台風21号 “陸の孤島”関空から海路で神戸へ 安堵と憤り…利用客らの声

 台風21号による浸水被害などの影響で約5千人が孤立した関西国際空港で5日早朝、利用客を神戸空港(神戸市中央区)に輸送する高速船の臨時運航が始まった。表情に疲れがにじんだ利用客からは安堵(あんど)の声がこぼれた一方、「関空から十分な説明がなく困った」と憤りの声も聞かれた。

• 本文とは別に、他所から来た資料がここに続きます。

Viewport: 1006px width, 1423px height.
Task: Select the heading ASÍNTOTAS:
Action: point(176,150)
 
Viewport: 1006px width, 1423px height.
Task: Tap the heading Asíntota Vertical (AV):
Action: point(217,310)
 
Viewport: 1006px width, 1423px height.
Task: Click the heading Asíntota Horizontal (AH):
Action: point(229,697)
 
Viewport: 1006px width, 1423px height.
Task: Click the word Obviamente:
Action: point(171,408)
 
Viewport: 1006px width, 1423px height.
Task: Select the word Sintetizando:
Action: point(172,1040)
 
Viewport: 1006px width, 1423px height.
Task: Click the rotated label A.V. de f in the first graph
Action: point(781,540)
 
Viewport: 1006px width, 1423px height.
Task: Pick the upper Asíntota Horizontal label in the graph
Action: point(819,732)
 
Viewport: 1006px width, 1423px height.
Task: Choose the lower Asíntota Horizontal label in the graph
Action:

 この日、午前6時50分ごろ、関空と神戸空港を片道30分で結ぶ高速船「神戸-関空ベイ・シャトル」(定員110人)の第1便が神戸空港に到着すると、「災害救助船」として無料で運航された高速船から、キャリーケースを持った利用客らが続々下りた。関西エアポートなどによると、高速船は15~20分間隔で終日運航し、利用客をピストン輸送する。

 夏休みでシンガポールに旅行する予定だったという奈良県橿原市の会社員、森田佳世子さん(27)は「旅行に行けず悲しいが無事に帰れてよかった」と笑顔で話した。停電が起きた関空では、携帯電話やインターネットが使えず、利用者の間では、家族と連絡が取れなくなったり、被害状況を把握できなかったりしたことで不安が広がったという。

 大阪市東淀川区の飲食店経営、北村清隆さん(42)は「ネットから情報を得られずに苦労した。高速船の運航状況やタンカーの衝突事故についても、アナウンスもなく、紙一枚の案内が張り出されているだけで、先行きが見えずストレスがたまった」と憤っていた。

 飲食物や寝床の確保にも頭を悩まされた利用客らが相次いだ。関空では昨夕から空調が効かず、多くの場所で携帯電話の電波が不通に。毛布などの物資は足りず、新聞を敷いて床に寝る人もいたという。

 兵庫県明石市の主婦、栗木典子さん(58)は「空港の電気が止まったことで、蒸し暑くなっていて我慢の限界だった。空港直結のビルに移ったが、大勢の利用客がいて寝付けなかった」とこぼす。同県尼崎市の大学1年、中村麻梨奈さん(18)も「コンビニで食料を買うにも1時間以上は並ぶ状況。待ち時間が長かったせいか、いらいらしている利用客が多く、警備員に怒鳴ったり、けんかしたりする人がいた」と話した。

 国際定期便が就航する関空では、訪日外国人客も多く取り残され、フランス人留学生のパトリック・フィネクツさん(22)は「日本語がしゃべれない外国人客は不安そうだった。改めて、自然災害の恐ろしさを感じました」と語った。